Reproduce the records exactly.

--- START ---

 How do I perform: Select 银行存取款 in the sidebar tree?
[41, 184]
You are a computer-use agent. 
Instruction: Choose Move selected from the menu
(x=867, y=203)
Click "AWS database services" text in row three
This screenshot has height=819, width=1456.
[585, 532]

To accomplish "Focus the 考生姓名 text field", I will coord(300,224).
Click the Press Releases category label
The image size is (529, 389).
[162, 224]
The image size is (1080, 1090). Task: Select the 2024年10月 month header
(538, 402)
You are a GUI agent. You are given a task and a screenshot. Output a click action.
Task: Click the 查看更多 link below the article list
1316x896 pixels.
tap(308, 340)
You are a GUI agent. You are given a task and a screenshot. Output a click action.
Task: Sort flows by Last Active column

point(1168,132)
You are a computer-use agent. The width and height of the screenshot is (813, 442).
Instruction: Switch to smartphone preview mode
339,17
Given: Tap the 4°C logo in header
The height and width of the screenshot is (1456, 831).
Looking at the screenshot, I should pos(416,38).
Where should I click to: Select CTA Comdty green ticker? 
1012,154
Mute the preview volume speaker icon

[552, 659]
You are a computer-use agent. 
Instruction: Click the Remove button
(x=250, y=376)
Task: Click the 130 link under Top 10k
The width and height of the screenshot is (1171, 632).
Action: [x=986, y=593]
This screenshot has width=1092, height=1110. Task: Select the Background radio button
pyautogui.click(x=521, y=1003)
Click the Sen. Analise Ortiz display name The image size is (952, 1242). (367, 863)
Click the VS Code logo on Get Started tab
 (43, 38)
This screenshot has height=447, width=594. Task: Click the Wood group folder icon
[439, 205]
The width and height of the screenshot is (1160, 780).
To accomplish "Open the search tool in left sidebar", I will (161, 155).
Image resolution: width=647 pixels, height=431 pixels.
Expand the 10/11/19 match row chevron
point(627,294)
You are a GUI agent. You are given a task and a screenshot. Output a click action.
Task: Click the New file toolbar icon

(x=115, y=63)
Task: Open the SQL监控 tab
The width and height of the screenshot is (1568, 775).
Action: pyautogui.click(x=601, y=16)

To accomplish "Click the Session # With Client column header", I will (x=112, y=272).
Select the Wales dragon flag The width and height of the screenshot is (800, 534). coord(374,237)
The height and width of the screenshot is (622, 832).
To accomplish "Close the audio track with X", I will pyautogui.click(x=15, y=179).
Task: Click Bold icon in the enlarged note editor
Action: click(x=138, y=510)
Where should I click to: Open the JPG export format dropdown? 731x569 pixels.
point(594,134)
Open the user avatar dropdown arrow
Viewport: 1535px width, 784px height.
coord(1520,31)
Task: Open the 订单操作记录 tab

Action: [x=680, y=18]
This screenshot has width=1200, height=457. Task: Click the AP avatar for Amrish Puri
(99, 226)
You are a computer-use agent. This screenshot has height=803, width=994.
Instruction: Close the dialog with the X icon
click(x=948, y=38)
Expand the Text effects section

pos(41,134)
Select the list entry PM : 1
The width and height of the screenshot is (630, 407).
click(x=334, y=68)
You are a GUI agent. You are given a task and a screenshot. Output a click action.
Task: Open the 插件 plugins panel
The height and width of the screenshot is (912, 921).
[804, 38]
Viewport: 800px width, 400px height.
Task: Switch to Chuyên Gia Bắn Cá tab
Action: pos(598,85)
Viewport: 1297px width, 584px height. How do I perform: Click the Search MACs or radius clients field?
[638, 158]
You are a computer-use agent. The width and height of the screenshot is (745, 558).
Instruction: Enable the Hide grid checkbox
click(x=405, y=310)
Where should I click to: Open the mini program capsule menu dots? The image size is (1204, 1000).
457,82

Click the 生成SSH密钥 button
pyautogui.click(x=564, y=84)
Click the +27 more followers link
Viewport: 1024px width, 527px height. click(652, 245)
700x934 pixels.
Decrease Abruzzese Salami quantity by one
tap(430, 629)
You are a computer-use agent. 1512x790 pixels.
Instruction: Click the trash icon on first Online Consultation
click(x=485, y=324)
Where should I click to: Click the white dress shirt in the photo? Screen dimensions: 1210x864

--- END ---

## Solution to this exercise
 How do I perform: Select 银行存取款 in the sidebar tree?
[41, 184]
You are a computer-use agent. 
Instruction: Choose Move selected from the menu
(x=867, y=203)
Click "AWS database services" text in row three
This screenshot has height=819, width=1456.
[585, 532]

To accomplish "Focus the 考生姓名 text field", I will coord(300,224).
Click the Press Releases category label
The image size is (529, 389).
[162, 224]
The image size is (1080, 1090). Task: Select the 2024年10月 month header
(538, 402)
You are a GUI agent. You are given a task and a screenshot. Output a click action.
Task: Click the 查看更多 link below the article list
1316x896 pixels.
tap(308, 340)
You are a GUI agent. You are given a task and a screenshot. Output a click action.
Task: Sort flows by Last Active column

point(1168,132)
You are a computer-use agent. The width and height of the screenshot is (813, 442).
Instruction: Switch to smartphone preview mode
339,17
Given: Tap the 4°C logo in header
The height and width of the screenshot is (1456, 831).
Looking at the screenshot, I should pos(416,38).
Where should I click to: Select CTA Comdty green ticker? 
1012,154
Mute the preview volume speaker icon

[552, 659]
You are a computer-use agent. 
Instruction: Click the Remove button
(x=250, y=376)
Task: Click the 130 link under Top 10k
The width and height of the screenshot is (1171, 632).
Action: [x=986, y=593]
This screenshot has width=1092, height=1110. Task: Select the Background radio button
pyautogui.click(x=521, y=1003)
Click the Sen. Analise Ortiz display name The image size is (952, 1242). (367, 863)
Click the VS Code logo on Get Started tab
 (43, 38)
This screenshot has height=447, width=594. Task: Click the Wood group folder icon
[439, 205]
The width and height of the screenshot is (1160, 780).
To accomplish "Open the search tool in left sidebar", I will (161, 155).
Image resolution: width=647 pixels, height=431 pixels.
Expand the 10/11/19 match row chevron
point(627,294)
You are a GUI agent. You are given a task and a screenshot. Output a click action.
Task: Click the New file toolbar icon

(x=115, y=63)
Task: Open the SQL监控 tab
The width and height of the screenshot is (1568, 775).
Action: pyautogui.click(x=601, y=16)

To accomplish "Click the Session # With Client column header", I will (x=112, y=272).
Select the Wales dragon flag The width and height of the screenshot is (800, 534). coord(374,237)
The height and width of the screenshot is (622, 832).
To accomplish "Close the audio track with X", I will pyautogui.click(x=15, y=179).
Task: Click Bold icon in the enlarged note editor
Action: click(x=138, y=510)
Where should I click to: Open the JPG export format dropdown? 731x569 pixels.
point(594,134)
Open the user avatar dropdown arrow
Viewport: 1535px width, 784px height.
coord(1520,31)
Task: Open the 订单操作记录 tab

Action: [x=680, y=18]
This screenshot has width=1200, height=457. Task: Click the AP avatar for Amrish Puri
(99, 226)
You are a computer-use agent. This screenshot has height=803, width=994.
Instruction: Close the dialog with the X icon
click(x=948, y=38)
Expand the Text effects section

pos(41,134)
Select the list entry PM : 1
The width and height of the screenshot is (630, 407).
click(x=334, y=68)
You are a GUI agent. You are given a task and a screenshot. Output a click action.
Task: Open the 插件 plugins panel
The height and width of the screenshot is (912, 921).
[804, 38]
Viewport: 800px width, 400px height.
Task: Switch to Chuyên Gia Bắn Cá tab
Action: pos(598,85)
Viewport: 1297px width, 584px height. How do I perform: Click the Search MACs or radius clients field?
[638, 158]
You are a computer-use agent. The width and height of the screenshot is (745, 558).
Instruction: Enable the Hide grid checkbox
click(x=405, y=310)
Where should I click to: Open the mini program capsule menu dots? The image size is (1204, 1000).
457,82

Click the 生成SSH密钥 button
pyautogui.click(x=564, y=84)
Click the +27 more followers link
Viewport: 1024px width, 527px height. click(652, 245)
700x934 pixels.
Decrease Abruzzese Salami quantity by one
tap(430, 629)
You are a computer-use agent. 1512x790 pixels.
Instruction: Click the trash icon on first Online Consultation
click(x=485, y=324)
Where should I click to: Click the white dress shirt in the photo? Screen dimensions: 1210x864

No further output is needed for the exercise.